March 13, 2016
FARGO — A Fargo woman who whisked her two children away in the middle of the night to a South Dakota Indian Reservation 1 1/2 years ago to avoid custody orders will remain in the Cass County Jail, a judge ruled Friday.
Tricia Taylor, 33, was hoping in the court hearing to be released, saying there was nothing she could do to get the children back to their fathers because a Cheyenne Sioux Indian Reservation court in far northwest South Dakota had granted temporary custody to her brother and half-sister who live there.
It’s a classic example of how state courts and tribal courts can face off in both civil and criminal matters — a longstanding dispute that never seems to go away.
Judicial Referee Susan Solheim, however, ruled that she didn’t buy the argument that Taylor can’t return the children to their fathers, to whom she had granted full custody more than a year ago.
She continued to hold her in contempt for not having the children back home.
Taylor’s troubles run much deeper than that as she also has been convicted of parental kidnapping and spent several months in state prison, but was released on parole last November over the strong objections of Aarin Nygaard and Terrance Stanley — the fathers of the two girls who were also in court Friday.
The lawyer for the two fathers, Tracy Lyson of Fargo, told Solheim that she believes Taylor is “doing everything in her power not to comply” with the judge’s orders to return the children to Nygaard and Stanley, who haven’t seen their daughters since they were taken to the reservations in August 2014.
Lyson asked that recordings of calls from the jail between Taylor and others be allowed into evidence to show she continues to orchestrate the withholding of the children.
“Her plan is that if you let her out she plans to go back to the reservation, low lay for a few months and then take the children with her and the fathers will never see them again,” Lyson told the judge in discussing what they have heard on jail call recordings.
Lyson also asked that Taylor be called to the witness stand to be questioned about her intentions, but she took the Fifth Amendment and refused to answer any questions.
Solheim then quickly ruled that Taylor was still in contempt of her order and should stay in jail.
Taylor’s lawyer, Ross Brandborg, said after the hearing that he had “no comment.”
When asked if Taylor could be interviewed, he said, “I won’t let you talk to her.”

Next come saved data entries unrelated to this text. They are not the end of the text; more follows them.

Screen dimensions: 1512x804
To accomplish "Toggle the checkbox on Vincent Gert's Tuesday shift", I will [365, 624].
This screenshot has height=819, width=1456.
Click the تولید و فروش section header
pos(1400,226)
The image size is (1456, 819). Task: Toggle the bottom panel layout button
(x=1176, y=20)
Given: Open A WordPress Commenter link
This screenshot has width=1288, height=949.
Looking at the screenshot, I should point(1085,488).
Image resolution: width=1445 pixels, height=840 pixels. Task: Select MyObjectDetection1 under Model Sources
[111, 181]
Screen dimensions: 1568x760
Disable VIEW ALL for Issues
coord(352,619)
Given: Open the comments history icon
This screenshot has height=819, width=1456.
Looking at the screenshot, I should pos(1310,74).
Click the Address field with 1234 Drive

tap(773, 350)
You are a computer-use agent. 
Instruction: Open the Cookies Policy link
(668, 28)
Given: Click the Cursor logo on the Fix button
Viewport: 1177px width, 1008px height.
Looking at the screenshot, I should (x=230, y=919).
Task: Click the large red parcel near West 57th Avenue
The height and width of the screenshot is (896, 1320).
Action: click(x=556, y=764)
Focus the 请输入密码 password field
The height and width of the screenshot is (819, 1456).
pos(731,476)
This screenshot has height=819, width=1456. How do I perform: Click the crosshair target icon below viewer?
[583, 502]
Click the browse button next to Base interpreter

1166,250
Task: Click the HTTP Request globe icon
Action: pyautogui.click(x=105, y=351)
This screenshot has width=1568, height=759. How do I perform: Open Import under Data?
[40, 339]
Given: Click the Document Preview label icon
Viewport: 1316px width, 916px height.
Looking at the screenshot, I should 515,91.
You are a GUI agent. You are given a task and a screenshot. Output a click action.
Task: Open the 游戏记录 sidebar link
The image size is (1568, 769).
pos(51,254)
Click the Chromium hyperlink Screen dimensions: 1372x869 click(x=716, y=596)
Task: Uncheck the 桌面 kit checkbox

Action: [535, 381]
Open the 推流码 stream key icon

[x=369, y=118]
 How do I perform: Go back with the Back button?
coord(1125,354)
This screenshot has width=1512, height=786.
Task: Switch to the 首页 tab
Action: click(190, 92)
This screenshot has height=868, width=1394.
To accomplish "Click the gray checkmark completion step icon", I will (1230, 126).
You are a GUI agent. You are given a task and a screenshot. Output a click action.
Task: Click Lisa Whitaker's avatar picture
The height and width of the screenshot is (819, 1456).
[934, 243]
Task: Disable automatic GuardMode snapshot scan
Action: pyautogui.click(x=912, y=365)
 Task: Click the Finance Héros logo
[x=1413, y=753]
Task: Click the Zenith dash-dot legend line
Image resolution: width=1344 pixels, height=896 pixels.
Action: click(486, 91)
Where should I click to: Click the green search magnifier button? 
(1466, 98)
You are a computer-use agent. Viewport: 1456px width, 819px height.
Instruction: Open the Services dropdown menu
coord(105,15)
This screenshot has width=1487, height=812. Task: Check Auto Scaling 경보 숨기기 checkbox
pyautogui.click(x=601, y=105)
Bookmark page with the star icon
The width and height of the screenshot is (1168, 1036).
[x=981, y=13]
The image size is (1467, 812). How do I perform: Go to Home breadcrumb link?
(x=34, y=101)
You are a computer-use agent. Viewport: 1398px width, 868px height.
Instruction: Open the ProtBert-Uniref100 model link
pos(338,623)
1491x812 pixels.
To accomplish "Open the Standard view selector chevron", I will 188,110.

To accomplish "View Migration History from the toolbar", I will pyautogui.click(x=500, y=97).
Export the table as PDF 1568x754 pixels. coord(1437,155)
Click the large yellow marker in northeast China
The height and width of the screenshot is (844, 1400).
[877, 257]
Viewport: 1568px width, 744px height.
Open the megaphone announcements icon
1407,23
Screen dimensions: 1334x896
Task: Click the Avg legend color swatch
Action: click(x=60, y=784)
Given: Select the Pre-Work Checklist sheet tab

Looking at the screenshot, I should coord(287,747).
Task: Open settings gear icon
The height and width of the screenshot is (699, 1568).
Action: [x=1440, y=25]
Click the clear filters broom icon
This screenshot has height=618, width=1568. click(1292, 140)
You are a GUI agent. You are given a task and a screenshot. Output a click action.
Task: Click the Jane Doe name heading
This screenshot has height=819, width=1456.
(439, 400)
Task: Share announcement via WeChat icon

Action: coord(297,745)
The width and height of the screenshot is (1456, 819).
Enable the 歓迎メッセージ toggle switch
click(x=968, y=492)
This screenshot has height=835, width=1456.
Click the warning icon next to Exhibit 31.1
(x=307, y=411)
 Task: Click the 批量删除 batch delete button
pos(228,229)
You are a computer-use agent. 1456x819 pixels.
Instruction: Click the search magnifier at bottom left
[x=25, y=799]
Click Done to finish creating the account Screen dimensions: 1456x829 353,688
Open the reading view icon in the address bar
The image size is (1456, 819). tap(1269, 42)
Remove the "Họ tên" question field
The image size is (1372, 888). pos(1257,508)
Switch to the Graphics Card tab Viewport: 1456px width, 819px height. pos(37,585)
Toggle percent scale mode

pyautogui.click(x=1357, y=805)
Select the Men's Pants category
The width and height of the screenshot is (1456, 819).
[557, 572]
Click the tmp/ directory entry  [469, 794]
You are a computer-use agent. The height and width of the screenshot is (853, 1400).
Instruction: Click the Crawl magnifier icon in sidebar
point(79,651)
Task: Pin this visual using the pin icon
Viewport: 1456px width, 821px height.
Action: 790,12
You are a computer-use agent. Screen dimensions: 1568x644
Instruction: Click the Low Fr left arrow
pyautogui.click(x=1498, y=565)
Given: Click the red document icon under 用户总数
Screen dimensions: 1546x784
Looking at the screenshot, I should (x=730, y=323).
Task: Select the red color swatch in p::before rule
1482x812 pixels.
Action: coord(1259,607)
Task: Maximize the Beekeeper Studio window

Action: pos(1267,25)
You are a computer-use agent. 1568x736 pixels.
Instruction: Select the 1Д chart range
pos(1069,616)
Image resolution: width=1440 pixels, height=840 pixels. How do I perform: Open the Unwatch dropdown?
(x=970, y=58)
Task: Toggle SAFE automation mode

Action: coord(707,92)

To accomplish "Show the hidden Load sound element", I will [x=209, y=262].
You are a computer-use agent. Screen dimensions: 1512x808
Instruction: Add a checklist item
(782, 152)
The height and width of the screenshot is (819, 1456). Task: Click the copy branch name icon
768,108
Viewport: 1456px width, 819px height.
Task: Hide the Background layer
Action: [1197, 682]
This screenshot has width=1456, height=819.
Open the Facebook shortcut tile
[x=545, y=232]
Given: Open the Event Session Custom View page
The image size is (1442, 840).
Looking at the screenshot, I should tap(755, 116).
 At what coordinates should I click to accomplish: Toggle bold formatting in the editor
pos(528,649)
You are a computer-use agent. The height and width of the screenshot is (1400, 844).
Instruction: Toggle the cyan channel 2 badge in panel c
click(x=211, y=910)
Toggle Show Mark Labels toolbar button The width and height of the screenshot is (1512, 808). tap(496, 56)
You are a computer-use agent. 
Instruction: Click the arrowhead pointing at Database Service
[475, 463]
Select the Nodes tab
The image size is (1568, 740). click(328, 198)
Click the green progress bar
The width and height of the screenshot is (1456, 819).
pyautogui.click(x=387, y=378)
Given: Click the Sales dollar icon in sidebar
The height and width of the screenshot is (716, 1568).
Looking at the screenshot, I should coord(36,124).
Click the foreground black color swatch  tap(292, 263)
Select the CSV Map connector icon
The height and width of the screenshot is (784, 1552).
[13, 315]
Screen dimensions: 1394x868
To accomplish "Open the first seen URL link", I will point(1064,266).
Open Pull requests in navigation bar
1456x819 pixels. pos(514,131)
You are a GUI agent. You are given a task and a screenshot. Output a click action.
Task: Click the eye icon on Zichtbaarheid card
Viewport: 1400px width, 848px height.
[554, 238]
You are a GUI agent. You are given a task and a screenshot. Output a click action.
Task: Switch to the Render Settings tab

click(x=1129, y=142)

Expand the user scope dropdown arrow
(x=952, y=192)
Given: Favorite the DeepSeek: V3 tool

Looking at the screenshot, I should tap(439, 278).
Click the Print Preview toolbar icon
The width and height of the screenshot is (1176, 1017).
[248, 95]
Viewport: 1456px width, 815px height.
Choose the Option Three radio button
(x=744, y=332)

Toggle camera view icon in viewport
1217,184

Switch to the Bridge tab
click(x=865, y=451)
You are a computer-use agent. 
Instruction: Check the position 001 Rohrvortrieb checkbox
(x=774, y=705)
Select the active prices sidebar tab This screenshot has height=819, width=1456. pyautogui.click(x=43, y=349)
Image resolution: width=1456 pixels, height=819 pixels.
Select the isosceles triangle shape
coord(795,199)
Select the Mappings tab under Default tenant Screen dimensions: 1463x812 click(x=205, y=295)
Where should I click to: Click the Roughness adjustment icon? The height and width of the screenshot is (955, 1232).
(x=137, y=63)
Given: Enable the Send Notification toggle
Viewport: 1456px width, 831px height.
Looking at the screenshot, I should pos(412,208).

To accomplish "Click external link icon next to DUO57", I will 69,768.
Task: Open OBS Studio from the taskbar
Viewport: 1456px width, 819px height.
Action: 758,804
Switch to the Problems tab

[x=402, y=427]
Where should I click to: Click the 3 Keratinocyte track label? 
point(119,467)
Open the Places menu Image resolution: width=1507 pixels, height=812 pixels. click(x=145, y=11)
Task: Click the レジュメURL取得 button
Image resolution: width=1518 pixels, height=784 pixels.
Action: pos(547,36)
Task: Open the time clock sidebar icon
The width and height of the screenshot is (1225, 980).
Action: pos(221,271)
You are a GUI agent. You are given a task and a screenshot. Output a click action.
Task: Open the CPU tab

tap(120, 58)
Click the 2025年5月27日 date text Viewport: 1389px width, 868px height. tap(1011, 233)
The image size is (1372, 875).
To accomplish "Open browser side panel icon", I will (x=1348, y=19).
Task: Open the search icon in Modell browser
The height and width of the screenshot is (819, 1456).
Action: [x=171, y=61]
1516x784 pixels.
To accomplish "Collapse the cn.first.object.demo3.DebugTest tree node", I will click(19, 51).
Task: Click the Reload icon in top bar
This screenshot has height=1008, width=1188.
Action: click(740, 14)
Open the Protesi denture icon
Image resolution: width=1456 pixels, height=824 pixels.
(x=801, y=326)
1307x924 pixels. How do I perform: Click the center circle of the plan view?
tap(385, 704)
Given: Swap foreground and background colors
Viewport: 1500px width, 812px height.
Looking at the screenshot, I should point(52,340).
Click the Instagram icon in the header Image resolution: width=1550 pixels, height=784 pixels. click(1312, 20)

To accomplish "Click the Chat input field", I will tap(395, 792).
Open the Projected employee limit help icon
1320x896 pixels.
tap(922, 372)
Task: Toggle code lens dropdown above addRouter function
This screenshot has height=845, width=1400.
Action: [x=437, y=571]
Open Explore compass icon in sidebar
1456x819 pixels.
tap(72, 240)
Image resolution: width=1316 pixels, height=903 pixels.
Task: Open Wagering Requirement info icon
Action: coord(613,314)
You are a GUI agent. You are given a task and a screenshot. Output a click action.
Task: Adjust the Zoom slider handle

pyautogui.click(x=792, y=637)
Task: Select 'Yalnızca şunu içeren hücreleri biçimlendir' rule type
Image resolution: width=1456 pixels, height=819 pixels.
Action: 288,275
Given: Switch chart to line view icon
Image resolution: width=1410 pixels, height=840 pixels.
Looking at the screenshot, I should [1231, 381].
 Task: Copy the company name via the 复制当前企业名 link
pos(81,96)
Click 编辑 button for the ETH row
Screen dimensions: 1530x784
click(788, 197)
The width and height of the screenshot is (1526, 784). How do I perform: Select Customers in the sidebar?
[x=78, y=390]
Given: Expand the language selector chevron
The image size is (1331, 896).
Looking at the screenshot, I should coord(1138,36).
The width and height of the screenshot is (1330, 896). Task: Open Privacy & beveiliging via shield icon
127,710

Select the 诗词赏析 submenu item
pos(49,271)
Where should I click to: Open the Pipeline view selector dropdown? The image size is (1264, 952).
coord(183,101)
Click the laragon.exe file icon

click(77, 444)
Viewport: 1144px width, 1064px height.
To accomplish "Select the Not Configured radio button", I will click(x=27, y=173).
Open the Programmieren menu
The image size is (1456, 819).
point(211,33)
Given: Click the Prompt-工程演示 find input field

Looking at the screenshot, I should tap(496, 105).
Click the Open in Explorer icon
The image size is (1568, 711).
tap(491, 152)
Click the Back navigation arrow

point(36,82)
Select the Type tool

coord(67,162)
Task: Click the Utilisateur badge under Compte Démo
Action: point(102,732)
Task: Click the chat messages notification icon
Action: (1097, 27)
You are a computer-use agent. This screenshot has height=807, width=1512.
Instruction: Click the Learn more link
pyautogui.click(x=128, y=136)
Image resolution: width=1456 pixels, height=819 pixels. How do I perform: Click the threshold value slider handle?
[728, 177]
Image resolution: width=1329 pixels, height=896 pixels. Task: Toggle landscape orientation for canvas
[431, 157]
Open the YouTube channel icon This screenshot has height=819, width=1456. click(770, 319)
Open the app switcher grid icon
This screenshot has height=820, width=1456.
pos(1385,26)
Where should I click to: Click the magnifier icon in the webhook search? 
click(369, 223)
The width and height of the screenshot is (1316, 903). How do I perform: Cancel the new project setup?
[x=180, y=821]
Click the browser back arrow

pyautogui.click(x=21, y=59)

“I think she’s getting awfully sick of sitting in jail,” said Nygaard family spokesman Michael Nygaard, an uncle, after the hearing.
Also after the hearing, Lyson said they have appealed the tribal court custody ruling to an independent appeals court on the reservation. Briefs in that case are due Tuesday.
The chief justice of that court is University of South Dakota law professor and author Frank Pommersheim.
Lyson said she has read his rulings in other cases and believes “he will do the right thing” and overturn the lower court’s custody ruling.
“I think we’ll see a speedy decision,” Lyson said about the appeal after briefs are filed.
In the meantime, the fathers continue to miss holidays and birthdays with their daughters.
Aarin Nygaard said his daughter, Cheyienna, turned 3 years old in January, while Stanley’s daughter, Tatelyn, turned 8 in December.
Taylor’s family has taken to social media to try to paint a different picture as the case lingers on, saying that she left to “break a cycle of abuse” of her and her oldest daughter.
In one post, they argued that Aarin Nygaard had sexually abused the oldest girl, although Cass County prosecutors have looked at the allegation and refused to press charges.
As the days go on, at least Friday’s hearing was a bit of a relief for the fathers and their families.
For Taylor, who was in handcuffs in the courtroom, she was taken out the side door and back to jail — for how long no one knows.